- _Work instruction_
Output range, inclusive: from the line containing "is (1344, 896)." to the line containing "is (805, 605).". Restate those lines from the data below word for word and only those.

- _Provided records_
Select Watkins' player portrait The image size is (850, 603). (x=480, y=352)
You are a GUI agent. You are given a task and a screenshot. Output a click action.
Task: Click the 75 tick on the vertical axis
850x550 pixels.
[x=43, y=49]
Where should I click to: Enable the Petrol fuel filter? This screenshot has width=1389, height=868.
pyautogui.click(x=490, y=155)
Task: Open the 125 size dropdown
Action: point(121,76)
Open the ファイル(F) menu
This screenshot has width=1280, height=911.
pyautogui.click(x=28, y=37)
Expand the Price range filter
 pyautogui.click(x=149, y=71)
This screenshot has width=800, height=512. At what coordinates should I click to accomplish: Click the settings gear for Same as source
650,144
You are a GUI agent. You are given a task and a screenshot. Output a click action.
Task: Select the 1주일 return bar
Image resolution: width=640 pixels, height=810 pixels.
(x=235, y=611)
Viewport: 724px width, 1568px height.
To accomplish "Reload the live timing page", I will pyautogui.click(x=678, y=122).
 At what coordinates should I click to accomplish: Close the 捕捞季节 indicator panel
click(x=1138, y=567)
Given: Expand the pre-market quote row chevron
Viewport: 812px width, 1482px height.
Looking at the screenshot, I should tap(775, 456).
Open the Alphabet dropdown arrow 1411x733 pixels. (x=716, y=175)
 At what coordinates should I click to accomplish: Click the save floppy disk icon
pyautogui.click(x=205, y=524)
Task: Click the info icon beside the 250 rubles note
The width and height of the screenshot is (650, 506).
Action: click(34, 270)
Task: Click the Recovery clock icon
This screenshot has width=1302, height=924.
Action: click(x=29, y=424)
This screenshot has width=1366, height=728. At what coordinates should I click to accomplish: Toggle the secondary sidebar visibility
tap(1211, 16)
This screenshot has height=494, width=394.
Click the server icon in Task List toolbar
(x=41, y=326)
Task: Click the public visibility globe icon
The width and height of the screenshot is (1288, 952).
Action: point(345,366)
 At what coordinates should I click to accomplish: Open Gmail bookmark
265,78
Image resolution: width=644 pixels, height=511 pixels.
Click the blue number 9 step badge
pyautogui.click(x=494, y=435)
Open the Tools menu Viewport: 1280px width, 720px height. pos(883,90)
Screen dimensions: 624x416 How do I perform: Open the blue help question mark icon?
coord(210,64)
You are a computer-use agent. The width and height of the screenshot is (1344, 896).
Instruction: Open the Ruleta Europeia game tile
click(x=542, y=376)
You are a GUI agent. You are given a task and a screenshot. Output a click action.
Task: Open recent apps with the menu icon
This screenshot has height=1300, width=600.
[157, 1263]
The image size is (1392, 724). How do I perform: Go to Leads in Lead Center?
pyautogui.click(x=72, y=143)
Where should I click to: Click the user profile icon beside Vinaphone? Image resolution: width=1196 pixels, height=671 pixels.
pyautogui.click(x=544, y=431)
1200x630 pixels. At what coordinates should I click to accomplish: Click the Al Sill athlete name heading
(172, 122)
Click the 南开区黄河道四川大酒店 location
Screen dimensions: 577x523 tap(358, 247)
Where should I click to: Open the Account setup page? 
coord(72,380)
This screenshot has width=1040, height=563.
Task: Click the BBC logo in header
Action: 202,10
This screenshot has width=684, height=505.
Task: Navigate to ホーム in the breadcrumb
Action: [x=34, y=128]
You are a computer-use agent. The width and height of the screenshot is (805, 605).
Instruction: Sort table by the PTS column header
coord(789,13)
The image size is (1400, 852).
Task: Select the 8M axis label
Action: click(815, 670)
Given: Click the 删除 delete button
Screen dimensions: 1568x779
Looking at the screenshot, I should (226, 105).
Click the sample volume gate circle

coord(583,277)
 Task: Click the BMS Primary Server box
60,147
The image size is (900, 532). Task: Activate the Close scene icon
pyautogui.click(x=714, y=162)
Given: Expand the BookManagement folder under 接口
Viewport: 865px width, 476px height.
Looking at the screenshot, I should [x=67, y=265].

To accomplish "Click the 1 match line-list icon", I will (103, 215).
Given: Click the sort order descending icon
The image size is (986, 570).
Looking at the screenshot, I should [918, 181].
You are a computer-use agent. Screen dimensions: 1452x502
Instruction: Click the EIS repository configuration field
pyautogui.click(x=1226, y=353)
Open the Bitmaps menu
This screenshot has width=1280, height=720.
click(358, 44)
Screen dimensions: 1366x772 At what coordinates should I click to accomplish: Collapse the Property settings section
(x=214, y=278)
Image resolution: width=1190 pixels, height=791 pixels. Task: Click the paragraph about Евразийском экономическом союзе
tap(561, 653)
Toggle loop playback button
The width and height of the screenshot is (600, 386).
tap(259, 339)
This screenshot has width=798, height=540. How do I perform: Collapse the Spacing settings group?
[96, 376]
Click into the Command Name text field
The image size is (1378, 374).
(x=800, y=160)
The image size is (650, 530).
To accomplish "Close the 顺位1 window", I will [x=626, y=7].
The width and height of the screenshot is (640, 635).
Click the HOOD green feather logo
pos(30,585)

- _Result for this exercise_
You are a computer-use agent. The width and height of the screenshot is (1344, 896).
Instruction: Open the Ruleta Europeia game tile
click(x=542, y=376)
You are a GUI agent. You are given a task and a screenshot. Output a click action.
Task: Open recent apps with the menu icon
This screenshot has height=1300, width=600.
[157, 1263]
The image size is (1392, 724). How do I perform: Go to Leads in Lead Center?
pyautogui.click(x=72, y=143)
Where should I click to: Click the user profile icon beside Vinaphone? Image resolution: width=1196 pixels, height=671 pixels.
pyautogui.click(x=544, y=431)
1200x630 pixels. At what coordinates should I click to accomplish: Click the Al Sill athlete name heading
(172, 122)
Click the 南开区黄河道四川大酒店 location
Screen dimensions: 577x523 tap(358, 247)
Where should I click to: Open the Account setup page? 
coord(72,380)
This screenshot has width=1040, height=563.
Task: Click the BBC logo in header
Action: 202,10
This screenshot has width=684, height=505.
Task: Navigate to ホーム in the breadcrumb
Action: [x=34, y=128]
You are a computer-use agent. The width and height of the screenshot is (805, 605).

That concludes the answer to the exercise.